Uganda’s economy is projected to get back to a steady-state growth potential of between 6.4 percent and 7.0 percent in the next financial year before hitting the double digit mark over the next five years, the country’s Finance minister has said.
“I am pleased to report that Uganda’s economy has fully recovered from various internal and external shocks that impacted performance in the past four years. GDP is projected to grow by six percent this Financial Year (FY) 2023/2024 compared to 5.3 percent in FY2022/2023,” Minister Kasaija said while unveiling the 2024/2025 budget on Thursday.
He said: “This year’s growth of six percent is even more impressive when compared to sub-Saharan Africa’s average of 3.8 percent, and the global average of 2.9 percent projected for the year 2024.”

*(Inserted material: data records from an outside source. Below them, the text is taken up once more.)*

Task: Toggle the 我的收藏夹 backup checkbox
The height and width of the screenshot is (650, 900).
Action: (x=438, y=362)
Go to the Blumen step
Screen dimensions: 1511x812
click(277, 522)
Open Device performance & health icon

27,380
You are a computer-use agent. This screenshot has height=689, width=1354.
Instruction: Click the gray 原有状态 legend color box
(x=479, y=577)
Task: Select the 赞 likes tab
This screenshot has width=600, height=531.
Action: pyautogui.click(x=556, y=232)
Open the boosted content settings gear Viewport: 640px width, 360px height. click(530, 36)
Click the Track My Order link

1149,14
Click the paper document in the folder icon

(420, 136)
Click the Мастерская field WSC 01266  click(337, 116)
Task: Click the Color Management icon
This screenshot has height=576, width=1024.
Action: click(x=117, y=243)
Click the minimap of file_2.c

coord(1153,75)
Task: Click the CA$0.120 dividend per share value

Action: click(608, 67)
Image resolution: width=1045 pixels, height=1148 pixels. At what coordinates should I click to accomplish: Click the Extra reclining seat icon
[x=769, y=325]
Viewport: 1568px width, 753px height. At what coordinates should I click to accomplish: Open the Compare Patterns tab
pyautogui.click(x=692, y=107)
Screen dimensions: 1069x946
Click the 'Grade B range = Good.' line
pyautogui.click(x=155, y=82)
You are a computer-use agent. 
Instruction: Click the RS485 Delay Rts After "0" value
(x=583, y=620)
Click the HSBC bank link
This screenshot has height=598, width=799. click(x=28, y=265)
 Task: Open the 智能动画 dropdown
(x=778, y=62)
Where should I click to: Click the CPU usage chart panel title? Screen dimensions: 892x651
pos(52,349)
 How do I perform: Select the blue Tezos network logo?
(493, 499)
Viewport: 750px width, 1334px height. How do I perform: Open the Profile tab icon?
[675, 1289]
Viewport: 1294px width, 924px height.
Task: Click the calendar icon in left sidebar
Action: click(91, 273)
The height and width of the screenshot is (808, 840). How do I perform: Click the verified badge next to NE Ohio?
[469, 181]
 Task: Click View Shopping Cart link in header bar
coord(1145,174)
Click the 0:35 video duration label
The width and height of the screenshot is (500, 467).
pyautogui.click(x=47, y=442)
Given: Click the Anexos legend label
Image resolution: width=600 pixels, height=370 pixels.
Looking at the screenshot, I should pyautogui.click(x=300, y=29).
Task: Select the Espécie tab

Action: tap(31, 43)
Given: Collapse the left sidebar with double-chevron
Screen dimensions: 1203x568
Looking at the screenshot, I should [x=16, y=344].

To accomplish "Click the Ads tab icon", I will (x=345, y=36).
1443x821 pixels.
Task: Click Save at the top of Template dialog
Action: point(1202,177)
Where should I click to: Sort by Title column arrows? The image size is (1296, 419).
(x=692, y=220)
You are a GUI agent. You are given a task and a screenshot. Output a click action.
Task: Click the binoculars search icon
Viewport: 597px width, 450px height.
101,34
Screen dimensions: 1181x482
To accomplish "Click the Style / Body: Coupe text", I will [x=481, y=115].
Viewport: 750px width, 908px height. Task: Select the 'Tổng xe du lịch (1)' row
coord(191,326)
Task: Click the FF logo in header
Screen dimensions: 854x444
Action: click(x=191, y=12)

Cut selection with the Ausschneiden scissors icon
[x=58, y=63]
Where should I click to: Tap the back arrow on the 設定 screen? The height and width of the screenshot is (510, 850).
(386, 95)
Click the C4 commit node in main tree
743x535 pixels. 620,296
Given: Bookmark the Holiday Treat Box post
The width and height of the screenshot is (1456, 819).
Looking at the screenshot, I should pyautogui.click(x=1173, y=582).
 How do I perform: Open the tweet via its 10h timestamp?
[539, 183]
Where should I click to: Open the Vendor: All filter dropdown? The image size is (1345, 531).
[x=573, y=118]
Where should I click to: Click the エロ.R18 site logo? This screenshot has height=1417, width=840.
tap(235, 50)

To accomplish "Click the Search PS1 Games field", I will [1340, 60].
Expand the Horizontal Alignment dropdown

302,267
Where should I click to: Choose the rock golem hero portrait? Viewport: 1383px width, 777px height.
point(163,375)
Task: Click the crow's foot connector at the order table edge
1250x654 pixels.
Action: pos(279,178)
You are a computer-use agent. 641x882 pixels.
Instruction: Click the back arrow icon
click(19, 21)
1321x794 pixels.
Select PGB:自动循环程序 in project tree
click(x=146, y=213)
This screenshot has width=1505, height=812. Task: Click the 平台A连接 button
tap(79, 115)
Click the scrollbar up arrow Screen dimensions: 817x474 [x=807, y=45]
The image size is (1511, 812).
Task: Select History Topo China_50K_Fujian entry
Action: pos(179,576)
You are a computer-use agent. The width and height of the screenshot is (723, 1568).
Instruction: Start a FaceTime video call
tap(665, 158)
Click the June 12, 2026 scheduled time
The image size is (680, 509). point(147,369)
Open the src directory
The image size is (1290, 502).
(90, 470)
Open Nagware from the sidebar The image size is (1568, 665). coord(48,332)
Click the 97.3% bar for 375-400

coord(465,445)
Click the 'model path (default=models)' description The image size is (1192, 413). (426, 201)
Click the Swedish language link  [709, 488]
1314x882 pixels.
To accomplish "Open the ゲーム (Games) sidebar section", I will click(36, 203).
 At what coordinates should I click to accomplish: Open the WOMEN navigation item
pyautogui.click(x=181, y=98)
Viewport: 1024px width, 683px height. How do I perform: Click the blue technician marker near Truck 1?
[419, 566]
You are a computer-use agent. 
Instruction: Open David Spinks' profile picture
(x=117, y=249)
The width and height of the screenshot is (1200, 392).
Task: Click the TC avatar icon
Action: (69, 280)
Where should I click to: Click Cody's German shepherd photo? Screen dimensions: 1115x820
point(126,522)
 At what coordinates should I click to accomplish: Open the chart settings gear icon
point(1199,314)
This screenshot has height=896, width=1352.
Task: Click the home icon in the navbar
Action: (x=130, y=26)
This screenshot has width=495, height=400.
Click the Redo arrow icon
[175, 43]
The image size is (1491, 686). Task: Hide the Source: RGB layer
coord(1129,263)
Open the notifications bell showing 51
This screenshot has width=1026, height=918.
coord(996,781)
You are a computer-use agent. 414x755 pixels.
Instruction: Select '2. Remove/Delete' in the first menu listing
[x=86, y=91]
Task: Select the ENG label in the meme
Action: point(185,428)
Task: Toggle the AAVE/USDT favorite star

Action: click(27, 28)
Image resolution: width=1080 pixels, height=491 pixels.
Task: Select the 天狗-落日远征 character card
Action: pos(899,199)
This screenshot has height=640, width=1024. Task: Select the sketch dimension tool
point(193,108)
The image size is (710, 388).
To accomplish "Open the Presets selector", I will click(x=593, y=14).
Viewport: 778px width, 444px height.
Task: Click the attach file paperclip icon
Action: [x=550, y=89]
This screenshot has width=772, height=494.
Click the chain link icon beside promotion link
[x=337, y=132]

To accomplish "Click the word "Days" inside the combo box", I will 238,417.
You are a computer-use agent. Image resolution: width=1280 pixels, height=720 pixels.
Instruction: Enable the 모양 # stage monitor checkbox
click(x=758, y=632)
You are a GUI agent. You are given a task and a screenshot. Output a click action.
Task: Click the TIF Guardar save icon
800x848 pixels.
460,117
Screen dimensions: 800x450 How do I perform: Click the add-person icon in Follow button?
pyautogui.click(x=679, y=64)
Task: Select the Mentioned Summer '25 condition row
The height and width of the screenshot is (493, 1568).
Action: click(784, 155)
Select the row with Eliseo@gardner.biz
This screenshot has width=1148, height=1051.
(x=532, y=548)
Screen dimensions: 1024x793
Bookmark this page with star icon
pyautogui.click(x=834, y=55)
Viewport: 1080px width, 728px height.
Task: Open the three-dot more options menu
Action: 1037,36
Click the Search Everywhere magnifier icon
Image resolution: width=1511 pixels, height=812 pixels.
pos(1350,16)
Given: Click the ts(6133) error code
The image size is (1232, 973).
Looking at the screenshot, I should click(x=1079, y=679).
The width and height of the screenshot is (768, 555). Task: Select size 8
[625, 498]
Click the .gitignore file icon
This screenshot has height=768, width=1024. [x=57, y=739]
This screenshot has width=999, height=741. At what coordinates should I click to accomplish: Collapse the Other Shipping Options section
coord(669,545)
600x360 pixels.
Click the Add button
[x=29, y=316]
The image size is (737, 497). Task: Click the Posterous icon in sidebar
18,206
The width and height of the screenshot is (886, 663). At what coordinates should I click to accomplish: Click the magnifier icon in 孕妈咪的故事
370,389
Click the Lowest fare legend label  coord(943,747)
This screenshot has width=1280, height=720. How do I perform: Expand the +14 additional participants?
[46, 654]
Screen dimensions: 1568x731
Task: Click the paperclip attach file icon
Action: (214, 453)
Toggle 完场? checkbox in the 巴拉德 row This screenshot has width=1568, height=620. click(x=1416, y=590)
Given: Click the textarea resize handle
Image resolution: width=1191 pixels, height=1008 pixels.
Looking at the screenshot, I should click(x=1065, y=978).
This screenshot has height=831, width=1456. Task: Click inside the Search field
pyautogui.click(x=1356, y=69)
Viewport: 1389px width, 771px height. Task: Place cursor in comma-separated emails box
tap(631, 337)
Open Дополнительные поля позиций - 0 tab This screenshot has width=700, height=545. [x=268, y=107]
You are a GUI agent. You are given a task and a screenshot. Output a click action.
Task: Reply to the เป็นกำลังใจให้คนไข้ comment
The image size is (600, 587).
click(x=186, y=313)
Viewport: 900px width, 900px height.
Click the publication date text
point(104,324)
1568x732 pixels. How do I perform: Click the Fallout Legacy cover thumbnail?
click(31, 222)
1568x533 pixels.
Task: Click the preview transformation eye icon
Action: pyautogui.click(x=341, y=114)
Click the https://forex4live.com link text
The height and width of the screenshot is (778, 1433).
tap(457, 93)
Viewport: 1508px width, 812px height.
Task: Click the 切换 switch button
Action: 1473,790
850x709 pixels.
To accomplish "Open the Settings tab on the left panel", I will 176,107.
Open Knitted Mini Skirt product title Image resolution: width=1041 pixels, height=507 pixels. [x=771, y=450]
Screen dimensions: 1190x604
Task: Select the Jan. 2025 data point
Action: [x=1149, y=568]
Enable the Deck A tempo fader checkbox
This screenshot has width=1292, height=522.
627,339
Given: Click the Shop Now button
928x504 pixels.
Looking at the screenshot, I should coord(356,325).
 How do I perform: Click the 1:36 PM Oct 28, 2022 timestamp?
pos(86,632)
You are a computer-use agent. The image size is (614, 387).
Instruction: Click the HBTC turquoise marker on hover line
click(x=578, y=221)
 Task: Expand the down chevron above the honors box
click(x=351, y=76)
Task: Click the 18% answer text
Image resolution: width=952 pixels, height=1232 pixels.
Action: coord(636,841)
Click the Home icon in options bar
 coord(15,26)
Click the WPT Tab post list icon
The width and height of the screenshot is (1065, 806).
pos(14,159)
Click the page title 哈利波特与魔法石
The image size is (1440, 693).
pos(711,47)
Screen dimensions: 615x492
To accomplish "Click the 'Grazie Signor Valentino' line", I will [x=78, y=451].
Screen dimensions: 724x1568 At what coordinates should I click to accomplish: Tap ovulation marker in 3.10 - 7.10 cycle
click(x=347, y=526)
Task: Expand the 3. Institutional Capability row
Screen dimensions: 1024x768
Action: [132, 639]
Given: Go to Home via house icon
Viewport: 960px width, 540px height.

Minister Kasaija projects the country’s GDP to expand to Shs225.5 trillion ($60 billion) during the FY2024/2025 that starts next month.
“These numbers exclude the anticipated oil and gas revenues, as well as the planned interventions to grow the economy tenfold. We shall update the projections in the medium term,” he disclosed, adding: “This growth will be driven by: increased oil and gas activities, as we move towards first oil production in FY2025/2026; growth in exports, supported by the increase in regional trade in the EAC and Comesa, intra-Africa trade, and harnessing existing and new trading partners in the Middle East and Asia; increase in tourism activities supported by investment in tourism infrastructure, branding and marketing, and effective implementation of the Meetings, Incentives, Conferences and Events (MICE) Programme.”
The Finance minister also highlighted agro-industrialisation and light manufacturing supported by access to affordable credit through Uganda Development Bank (UDB) as vital cogs in the engine room. Ditto investments supported through Uganda Development Corporation (UDC); the Parish Development Model, Small Business Recovery Fund, Emyooga, the Presidential Industrial Hubs for Youth Entrepreneurs, and programmes to support exporters, as well as growth and productivity of women enterprises.
“Our growth prospects face some risks that will need to be mitigated. These include climate change affecting agricultural production and infrastructure, regional and global geopolitical tensions, (high interest rates which constrain access to affordable debt, and fluctuations in global commodity prices,” he said.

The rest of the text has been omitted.